### Brief
The lines to copy are those in the records below that hold the word "warning".

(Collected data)
________________________________________
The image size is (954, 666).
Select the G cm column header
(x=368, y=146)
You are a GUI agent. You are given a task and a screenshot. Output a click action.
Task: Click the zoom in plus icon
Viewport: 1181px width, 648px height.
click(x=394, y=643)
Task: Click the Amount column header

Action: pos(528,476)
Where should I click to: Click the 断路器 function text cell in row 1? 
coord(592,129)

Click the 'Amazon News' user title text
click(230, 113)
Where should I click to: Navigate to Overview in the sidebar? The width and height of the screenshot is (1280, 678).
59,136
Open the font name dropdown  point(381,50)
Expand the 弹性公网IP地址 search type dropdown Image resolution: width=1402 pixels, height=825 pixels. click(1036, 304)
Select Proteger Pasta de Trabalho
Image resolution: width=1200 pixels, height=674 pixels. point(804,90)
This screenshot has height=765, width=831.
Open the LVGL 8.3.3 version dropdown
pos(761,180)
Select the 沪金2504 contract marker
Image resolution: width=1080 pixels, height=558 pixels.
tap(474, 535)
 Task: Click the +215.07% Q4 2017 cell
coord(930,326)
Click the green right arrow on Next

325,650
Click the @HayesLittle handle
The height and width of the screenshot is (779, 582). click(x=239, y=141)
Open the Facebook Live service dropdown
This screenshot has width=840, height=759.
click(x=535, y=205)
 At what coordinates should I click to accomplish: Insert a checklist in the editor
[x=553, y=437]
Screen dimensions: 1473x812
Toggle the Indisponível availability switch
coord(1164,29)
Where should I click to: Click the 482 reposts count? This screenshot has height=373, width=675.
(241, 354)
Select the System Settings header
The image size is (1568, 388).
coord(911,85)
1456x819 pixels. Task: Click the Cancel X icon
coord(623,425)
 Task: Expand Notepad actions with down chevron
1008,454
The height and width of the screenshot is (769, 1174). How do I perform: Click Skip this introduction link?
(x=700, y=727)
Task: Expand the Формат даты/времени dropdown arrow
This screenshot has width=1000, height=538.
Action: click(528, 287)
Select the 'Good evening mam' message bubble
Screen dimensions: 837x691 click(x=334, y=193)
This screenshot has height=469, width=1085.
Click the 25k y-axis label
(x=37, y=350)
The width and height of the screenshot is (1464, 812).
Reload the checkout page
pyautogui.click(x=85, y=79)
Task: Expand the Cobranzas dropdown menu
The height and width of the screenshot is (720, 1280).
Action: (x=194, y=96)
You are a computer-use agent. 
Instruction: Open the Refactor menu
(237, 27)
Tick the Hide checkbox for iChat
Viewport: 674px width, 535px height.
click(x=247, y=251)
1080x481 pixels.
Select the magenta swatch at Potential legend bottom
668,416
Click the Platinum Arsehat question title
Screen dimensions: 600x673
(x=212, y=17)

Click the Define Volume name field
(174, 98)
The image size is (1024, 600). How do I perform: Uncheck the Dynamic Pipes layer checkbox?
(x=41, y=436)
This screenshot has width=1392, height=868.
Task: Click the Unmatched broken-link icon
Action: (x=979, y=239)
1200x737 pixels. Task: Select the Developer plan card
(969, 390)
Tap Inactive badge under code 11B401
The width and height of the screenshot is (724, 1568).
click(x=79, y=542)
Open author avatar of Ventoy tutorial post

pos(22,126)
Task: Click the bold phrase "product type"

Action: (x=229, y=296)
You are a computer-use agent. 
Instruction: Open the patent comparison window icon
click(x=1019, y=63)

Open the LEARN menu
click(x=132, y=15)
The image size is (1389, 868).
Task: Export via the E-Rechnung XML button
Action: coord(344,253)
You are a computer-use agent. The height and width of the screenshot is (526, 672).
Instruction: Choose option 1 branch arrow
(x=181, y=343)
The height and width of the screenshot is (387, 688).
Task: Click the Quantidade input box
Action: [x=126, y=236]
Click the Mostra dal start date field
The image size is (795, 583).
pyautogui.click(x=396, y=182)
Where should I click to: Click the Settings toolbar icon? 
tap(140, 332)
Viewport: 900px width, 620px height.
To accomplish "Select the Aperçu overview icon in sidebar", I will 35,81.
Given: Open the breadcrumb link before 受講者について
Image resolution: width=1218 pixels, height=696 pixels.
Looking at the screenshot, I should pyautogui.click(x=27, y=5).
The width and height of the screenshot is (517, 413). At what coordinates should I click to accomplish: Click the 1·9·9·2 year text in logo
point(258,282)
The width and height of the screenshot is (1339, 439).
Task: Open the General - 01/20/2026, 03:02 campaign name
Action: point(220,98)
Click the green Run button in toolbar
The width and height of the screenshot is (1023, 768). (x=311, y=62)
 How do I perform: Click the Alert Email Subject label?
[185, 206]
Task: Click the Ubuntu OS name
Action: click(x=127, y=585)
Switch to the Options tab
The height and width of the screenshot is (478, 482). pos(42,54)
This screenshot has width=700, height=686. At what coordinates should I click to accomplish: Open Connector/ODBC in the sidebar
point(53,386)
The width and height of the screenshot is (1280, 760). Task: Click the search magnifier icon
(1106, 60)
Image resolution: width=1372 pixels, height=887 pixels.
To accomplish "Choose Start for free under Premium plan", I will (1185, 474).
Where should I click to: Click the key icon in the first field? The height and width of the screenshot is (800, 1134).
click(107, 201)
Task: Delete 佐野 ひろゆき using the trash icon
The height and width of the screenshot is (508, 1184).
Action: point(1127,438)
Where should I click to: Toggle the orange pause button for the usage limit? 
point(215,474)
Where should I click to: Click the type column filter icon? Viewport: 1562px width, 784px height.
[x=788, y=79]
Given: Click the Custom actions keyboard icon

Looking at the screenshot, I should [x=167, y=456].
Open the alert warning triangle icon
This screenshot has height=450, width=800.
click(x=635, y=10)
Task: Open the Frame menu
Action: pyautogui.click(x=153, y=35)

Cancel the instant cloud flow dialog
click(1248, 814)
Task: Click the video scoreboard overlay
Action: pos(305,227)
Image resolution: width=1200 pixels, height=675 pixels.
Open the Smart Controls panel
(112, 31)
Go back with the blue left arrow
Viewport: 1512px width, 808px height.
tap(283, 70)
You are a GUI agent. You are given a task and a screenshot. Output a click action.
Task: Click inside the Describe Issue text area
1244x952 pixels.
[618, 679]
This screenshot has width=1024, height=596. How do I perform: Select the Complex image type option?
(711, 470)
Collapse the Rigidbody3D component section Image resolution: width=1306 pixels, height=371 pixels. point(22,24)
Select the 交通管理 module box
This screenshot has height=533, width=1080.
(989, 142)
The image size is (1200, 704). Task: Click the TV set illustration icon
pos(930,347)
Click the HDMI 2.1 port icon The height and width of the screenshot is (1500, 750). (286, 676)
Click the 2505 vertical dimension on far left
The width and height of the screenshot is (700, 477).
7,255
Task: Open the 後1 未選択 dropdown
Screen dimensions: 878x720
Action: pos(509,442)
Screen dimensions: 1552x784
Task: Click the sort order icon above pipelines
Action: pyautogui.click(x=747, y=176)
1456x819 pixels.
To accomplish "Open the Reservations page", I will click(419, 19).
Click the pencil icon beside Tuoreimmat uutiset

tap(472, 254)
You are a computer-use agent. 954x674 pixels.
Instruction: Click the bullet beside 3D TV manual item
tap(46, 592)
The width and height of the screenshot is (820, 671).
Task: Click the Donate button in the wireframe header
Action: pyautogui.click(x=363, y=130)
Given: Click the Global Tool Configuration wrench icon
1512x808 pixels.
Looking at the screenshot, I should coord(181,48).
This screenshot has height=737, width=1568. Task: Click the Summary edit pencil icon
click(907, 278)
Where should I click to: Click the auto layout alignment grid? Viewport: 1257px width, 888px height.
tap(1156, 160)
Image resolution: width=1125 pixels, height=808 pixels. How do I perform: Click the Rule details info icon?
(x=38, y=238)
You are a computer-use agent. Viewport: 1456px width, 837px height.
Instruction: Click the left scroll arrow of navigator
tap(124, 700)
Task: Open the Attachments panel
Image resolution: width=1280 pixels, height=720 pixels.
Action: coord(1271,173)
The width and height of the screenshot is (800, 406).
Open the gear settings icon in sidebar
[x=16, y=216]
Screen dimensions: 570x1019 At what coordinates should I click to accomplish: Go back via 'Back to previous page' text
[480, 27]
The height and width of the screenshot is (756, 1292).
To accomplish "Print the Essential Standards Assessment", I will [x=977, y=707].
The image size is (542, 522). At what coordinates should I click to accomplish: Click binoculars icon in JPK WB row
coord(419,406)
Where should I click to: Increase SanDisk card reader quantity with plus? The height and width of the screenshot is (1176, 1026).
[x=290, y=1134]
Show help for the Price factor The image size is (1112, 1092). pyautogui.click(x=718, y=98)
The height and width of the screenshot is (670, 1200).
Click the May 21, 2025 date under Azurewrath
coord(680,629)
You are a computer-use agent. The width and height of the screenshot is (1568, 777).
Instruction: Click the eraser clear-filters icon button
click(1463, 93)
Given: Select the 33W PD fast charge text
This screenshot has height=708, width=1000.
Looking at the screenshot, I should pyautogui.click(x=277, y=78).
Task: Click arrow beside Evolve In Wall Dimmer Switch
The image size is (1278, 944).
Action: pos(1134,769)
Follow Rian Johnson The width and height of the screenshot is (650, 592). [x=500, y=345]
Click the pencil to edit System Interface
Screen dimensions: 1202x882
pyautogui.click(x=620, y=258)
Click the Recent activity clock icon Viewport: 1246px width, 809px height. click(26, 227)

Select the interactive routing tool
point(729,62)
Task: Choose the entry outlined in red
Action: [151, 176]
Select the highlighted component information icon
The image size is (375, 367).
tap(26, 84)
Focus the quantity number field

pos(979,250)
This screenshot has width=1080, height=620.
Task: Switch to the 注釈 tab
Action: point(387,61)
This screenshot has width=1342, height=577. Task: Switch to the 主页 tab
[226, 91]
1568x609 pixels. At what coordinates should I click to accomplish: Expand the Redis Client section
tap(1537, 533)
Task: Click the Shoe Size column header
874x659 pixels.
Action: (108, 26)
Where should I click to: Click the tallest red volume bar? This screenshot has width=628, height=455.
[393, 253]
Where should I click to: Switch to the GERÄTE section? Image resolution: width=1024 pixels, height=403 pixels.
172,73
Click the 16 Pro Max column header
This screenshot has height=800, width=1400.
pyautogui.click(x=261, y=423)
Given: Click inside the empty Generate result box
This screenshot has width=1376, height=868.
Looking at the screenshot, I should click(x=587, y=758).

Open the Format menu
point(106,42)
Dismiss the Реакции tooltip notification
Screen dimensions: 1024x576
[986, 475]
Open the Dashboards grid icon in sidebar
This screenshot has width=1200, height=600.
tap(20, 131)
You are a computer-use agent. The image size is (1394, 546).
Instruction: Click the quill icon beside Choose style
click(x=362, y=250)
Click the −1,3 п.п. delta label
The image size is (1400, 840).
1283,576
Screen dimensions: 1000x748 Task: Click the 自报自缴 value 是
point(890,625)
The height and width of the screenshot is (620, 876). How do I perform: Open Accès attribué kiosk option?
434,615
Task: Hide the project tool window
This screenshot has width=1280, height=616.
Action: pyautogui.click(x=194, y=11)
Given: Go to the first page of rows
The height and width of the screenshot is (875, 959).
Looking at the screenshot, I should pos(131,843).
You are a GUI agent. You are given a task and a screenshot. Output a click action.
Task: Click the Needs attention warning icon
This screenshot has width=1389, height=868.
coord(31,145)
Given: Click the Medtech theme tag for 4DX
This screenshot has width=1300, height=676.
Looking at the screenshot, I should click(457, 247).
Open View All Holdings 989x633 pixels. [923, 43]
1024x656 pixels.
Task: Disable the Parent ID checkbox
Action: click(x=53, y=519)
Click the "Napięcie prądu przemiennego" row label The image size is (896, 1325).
________________________________________
### The completed task
Open the alert warning triangle icon
Task: Click the Needs attention warning icon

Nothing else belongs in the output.